The emergence and geographical expansion of Lyme disease into Canada are important issues for public health, and the monitoring of tick populations nationally is an expensive and logistical challenge for public health units. As Canada’s climate warms, the prevalence of Lyme and other vector-borne diseases is projected to increase.

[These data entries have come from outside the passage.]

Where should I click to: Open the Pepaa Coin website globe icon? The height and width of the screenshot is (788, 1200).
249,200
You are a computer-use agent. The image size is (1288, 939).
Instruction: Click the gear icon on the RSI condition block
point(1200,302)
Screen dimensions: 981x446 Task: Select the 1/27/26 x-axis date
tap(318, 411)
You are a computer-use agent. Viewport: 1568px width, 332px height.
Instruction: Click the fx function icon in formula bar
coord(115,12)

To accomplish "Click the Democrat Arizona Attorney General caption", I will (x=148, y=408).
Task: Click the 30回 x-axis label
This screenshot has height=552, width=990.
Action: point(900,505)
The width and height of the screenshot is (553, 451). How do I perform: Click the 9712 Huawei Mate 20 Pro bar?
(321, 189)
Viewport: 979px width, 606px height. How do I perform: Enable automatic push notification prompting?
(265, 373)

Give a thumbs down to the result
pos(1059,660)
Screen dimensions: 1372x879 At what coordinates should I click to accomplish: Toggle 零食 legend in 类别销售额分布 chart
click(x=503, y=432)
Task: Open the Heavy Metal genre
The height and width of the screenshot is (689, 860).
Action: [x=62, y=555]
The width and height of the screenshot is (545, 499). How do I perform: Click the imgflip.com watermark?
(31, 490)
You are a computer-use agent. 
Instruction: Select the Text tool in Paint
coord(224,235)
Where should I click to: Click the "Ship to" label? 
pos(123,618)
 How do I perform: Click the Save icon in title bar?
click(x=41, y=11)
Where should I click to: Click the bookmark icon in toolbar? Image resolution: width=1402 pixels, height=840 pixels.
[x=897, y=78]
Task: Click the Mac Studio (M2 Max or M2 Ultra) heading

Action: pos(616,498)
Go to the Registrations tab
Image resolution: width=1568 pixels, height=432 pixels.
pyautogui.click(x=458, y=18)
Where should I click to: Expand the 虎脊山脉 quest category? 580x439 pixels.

Lyme disease is an infectious disease spread through the bite of infected ticks. Two types of ticks that can spread Lyme disease are found in Canada: the Blacklegged tick or Deer tick (Ixodes scapularis) found in southeastern and south-central Canada, and the Western Blacklegged tick (Ixodes pacificus) found in British Columbia. Ticks become infected with Lyme disease bacteria by feeding on infected wild animals such as rodents and birds. White-footed mice and migratory birds, hosts for Blacklegged ticks, have been expanding their habitat northward at an accelerated pace due to warming temperatures in Canada, and as such, have brought Blacklegged ticks with them. Both immature ticks, called nymphs, and adult ticks can spread Lyme, and are the size of a poppy seed to a sesame seed. People who work outdoors or engage in outdoor activities are at greater risk of tick bites.
Lyme disease can cause mild to severe symptoms, including flu-like symptoms in early on-set cases, and can lead to severe headaches, facial paralysis, heart and neurological orders, and in rare cases death. Typically, infected ticks must feed for at least 24 hours before the bacteria can be transmitted, and early diagnosis increases the chance of successful treatment.